Scottie   03/02/2017 at 14:45

Such a shame that this one Fire has led to the abrupt termination of tests on the "Live" Line as these Trains look like a much better interim solution for passengers than the life expired and unpopular Pacers that still rattle around in many parts of the Country or lines where over crowding is an issue. If I were in management at Vivarail I would enter into Swift negotiations with many of the preserved Heritage Lines we have in order to get ample and robust test data to woo any potential new operators ! I wish them good luck on this venture.

Andrew Gwilt   03/02/2017 at 15:18

The Ford Duratorq prime mover or engine as its now called may cause more fires on the rest of the converted Class 230 D-Trains as Vivarail are to retain 75 of them and to shorten them to 2-car and 3-car multiple unit rolling stocks.

Chris M   04/02/2017 at 00:06

I too hope that this setback isn't terminal and that Vivarail manage to make the power modules capable of running reliably in the harsh environment found under the floor of a railcar. The report indicates a surprising lack of scrutiny of some of the components used (for example basic rubber fuel hose). Perhaps it would have been wise not to have done 60mph running tests on an important mainline route with single line sections....

Henry Law   04/02/2017 at 08:20

The underfloor motor-generator proposal was always a technically risky strategy and I wonder why it was adopted? Less risky alternatives would have been to place the motor-generator set in a compartment, which would have made maintenance easier, or to go for locomotive-operated push-pull operation. In this connection, what seems to have passed almost the entire industry by for the past decade is that steam locomotives have been developed in recent years, designed to fit into the modern railway operating environment. Due to the essential simplicity of the design, with a consequent low parts count, capital cost is than an equivalent diesel-electric unit. External combustion makes it easier to meet emission standards than with internal combustion. The technology has been trialled and tested in service, and all that the manufacturer needs is an order for a minimum production run of 20 units. http://www.dlm-ag.ch

Wimg   04/02/2017 at 18:48

' that the fire was caused by diesel fuel escaping from the high pressure fuel system ' these engines were factory new , so why was it necessary to open-up a HP fuel (booster) system ? I cannot see the need for that , and if it was opened , there has been amateur tooling practice ..

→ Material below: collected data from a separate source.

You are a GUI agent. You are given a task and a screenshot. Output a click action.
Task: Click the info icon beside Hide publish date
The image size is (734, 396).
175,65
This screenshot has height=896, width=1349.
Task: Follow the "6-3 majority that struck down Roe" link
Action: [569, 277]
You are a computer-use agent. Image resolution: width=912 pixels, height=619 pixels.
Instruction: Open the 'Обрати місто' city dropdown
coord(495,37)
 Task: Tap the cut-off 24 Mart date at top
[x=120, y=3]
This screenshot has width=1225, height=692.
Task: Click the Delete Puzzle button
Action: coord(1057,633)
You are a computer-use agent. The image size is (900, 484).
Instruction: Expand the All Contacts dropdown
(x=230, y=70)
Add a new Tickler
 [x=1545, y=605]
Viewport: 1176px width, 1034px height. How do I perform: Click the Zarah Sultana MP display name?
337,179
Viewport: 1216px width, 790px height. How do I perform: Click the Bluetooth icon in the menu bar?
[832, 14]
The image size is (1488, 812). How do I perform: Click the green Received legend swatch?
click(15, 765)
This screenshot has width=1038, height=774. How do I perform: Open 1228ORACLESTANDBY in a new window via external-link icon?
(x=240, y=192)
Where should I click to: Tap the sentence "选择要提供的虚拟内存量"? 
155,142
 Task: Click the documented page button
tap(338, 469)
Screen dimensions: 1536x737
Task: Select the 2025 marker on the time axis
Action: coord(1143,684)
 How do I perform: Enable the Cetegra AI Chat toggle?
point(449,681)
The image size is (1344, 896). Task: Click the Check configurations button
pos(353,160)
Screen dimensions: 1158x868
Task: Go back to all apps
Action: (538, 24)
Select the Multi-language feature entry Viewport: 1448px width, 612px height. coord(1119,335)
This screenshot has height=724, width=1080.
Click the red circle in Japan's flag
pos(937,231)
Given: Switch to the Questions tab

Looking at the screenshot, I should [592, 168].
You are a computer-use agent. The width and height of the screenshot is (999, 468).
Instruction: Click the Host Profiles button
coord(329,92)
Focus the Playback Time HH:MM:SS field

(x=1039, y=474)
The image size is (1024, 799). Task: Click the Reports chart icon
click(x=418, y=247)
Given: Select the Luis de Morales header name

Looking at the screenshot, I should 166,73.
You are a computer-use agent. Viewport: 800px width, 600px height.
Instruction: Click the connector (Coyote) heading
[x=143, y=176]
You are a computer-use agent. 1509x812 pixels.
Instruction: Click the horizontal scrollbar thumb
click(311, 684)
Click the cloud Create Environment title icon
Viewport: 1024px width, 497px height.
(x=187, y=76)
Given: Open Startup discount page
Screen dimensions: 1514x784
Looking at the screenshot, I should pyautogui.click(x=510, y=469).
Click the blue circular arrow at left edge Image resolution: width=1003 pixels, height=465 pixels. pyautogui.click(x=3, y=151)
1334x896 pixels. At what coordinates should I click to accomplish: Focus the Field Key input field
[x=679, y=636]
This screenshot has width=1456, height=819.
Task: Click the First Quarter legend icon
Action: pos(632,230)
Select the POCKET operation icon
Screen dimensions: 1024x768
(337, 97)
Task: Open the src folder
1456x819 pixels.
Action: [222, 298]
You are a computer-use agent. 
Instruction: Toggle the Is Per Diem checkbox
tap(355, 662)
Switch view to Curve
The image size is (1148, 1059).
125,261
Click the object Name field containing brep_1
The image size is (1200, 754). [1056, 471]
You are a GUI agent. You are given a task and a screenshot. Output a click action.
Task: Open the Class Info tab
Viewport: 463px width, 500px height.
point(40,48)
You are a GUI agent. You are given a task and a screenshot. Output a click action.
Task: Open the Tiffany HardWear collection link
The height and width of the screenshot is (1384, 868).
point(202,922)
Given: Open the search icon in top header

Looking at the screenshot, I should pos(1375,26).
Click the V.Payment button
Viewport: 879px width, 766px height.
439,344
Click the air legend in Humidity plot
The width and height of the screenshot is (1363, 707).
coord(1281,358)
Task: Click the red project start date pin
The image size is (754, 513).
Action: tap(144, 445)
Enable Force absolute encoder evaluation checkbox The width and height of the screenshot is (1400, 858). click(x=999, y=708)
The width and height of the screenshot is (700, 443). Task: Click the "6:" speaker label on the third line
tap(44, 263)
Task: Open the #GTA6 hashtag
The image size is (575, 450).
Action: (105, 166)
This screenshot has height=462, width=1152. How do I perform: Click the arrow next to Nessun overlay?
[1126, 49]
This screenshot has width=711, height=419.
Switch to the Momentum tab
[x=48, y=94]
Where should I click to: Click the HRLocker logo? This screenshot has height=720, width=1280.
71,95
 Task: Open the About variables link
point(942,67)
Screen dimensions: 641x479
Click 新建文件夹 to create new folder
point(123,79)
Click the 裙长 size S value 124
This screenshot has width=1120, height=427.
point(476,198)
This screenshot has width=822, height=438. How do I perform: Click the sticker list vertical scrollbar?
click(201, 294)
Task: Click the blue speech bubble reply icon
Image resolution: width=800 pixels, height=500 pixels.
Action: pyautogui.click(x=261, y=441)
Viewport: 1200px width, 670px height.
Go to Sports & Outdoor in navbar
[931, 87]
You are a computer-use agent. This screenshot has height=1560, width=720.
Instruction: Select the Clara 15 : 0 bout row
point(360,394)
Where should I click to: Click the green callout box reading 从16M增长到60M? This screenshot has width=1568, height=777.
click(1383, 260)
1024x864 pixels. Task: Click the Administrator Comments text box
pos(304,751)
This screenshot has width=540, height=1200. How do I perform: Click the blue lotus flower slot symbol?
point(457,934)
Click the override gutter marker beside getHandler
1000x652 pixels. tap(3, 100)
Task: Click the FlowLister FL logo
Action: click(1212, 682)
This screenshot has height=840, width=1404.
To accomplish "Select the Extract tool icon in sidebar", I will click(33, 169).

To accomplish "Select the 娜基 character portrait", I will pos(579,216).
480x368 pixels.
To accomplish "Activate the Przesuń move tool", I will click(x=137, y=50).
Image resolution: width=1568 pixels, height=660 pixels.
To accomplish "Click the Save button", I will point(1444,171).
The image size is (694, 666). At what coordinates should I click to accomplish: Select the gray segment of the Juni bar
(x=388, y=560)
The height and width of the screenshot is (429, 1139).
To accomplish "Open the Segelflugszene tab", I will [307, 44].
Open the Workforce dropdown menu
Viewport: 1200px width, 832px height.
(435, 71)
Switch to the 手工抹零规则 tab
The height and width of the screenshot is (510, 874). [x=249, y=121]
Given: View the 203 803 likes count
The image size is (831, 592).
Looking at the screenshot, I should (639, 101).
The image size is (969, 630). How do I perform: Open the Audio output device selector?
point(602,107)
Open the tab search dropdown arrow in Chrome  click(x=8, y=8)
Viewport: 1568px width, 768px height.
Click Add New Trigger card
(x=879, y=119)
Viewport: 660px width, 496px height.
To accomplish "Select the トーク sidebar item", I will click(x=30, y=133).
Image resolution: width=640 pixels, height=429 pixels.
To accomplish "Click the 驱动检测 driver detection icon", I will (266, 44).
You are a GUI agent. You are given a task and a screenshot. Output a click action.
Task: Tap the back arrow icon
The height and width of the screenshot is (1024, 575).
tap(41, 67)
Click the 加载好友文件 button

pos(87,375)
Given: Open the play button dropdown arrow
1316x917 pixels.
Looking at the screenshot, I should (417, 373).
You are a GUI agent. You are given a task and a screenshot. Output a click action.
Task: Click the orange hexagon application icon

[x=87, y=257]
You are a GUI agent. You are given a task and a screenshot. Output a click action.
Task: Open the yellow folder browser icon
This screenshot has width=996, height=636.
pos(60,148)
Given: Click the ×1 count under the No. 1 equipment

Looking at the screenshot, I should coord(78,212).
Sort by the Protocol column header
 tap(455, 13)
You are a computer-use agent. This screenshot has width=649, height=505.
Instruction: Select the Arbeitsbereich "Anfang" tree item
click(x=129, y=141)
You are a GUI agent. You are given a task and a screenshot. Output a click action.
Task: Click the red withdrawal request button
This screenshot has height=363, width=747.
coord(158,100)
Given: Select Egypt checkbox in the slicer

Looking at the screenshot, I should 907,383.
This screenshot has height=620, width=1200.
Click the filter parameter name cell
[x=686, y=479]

Mark Hare   08/02/2017 at 10:56

Henry Law - not sure how your comment relates at all to this story. You seem to be suggesting that train operators should either be reverting to steam haulage (!) or at best, diesel locos, top-and-tail or with a DVT/DBSO. What Mr Shooter and his colleagues are trying to achieve is a cost-effective alternative to buying new stock (DMU vehicles are at least £1m each) or leasing more expensive stock from elsewhere (assuming any is available) For that, he should be applauded.